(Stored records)
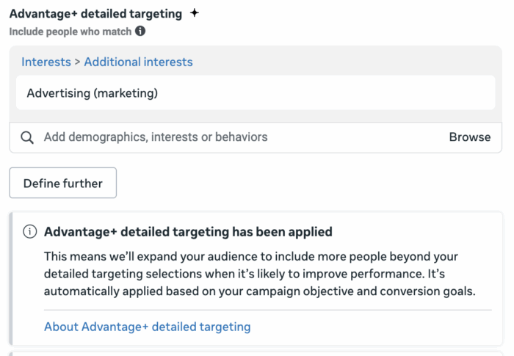The width and height of the screenshot is (514, 356).
Task: Click the magnifying glass search icon
Action: point(27,137)
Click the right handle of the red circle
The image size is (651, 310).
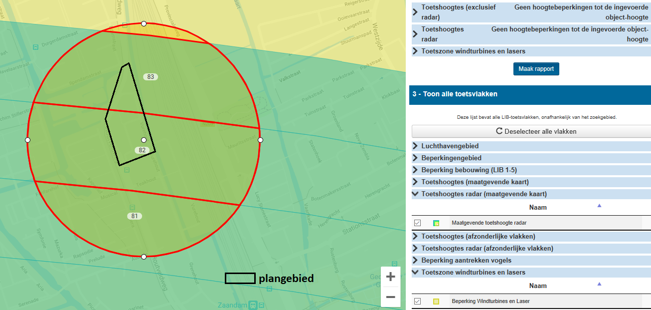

WHAT TO WORK ON: Nothing but the lines from the line containing "Click the right handle of the red circle" through the last line of the records above is to be extracted, exactly and with no pictures.

FINAL ANSWER:
Click the right handle of the red circle
The image size is (651, 310).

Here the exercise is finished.